Pékin
ET PUIS CE FUT PEKIN, une autre démesure, dragon tentaculaire hérissé de gratte-ciel, dans l'air brûlant et nauséabond d'un après-midi ordinaire, d'un jour ordinaire de Grand Bond, les naseaux écumant de son trop-plein de gaz d'échappement et de pollutions industrielles.
Mao sourit toujours.
Même immense, son portrait tutélaire fait, à l'échelle de la place Tienanmen — la plus grande esplanade du monde et la promesse d'une "Paix céleste" —, tout au plus photo d'identité, polaroïd Pop art pour timonier mégalomaniaque, à tendance paranoïaque.

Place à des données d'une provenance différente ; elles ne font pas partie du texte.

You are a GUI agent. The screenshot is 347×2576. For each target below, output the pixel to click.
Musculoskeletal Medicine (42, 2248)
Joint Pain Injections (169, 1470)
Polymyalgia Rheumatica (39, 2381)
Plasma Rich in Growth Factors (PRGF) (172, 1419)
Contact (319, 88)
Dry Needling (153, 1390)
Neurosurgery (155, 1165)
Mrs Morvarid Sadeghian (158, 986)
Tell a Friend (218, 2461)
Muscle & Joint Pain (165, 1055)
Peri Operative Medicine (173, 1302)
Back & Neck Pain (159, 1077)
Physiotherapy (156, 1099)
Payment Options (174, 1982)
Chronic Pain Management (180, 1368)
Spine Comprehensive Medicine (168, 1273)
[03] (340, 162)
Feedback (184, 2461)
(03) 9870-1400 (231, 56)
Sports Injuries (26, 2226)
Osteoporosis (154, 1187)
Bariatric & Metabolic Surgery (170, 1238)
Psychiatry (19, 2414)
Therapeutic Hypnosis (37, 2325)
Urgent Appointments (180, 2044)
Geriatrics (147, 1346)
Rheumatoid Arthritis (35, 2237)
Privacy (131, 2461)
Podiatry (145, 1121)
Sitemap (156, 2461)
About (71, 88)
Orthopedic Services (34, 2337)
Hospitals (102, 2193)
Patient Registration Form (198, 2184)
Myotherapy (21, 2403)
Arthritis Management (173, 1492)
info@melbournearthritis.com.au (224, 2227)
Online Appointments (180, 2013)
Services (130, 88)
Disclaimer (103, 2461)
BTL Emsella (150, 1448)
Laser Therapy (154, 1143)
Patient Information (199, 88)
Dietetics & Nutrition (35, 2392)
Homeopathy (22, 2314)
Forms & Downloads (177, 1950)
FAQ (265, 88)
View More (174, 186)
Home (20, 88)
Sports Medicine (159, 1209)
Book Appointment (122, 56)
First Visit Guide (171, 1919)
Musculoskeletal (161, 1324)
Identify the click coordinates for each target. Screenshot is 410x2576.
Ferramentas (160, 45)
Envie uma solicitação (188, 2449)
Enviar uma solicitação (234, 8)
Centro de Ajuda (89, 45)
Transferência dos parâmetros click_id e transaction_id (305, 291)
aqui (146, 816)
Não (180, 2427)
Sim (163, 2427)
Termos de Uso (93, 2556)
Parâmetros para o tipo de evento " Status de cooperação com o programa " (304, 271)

Un peu plus au nord, la Cité interdite serpente et s'enchevêtre, tortueuse et à ce point ramifiée qu'il n'est pas rare, alors qu'on était un milliard et demi, tout à l'heure, à la porte d'entrée, de se retrouver seul, fût-ce pour un instant, au hasard de ses ruelles ombreuses, de ses maisons de thé, pagodes enluminées et pavillons hantés par les Ming et les Qing.
On sent les Pékinois avides de parler aux étrangers, de se nourrir de mots venus d'outre-Muraille, même quand ils n'ont rien à vous vendre, rien à gagner à vouloir marchander, jusqu'à vous en faire don, les mystères indéchiffrables de l'Orient.
Pousse-pousse, lacs et jardins entrelacés, canards laqués, alcool de riz, ombrelles, pépins et parapluies, chapeaux pointus, fruits défendus, belles en qipao à fleurs, gardes rouges en tenue, ombres qui chinoisent, hutongs qu'on assassine, sacrifiés sur l'autel de la modernité, des Jeux olympiques, Pékin deux mille huit....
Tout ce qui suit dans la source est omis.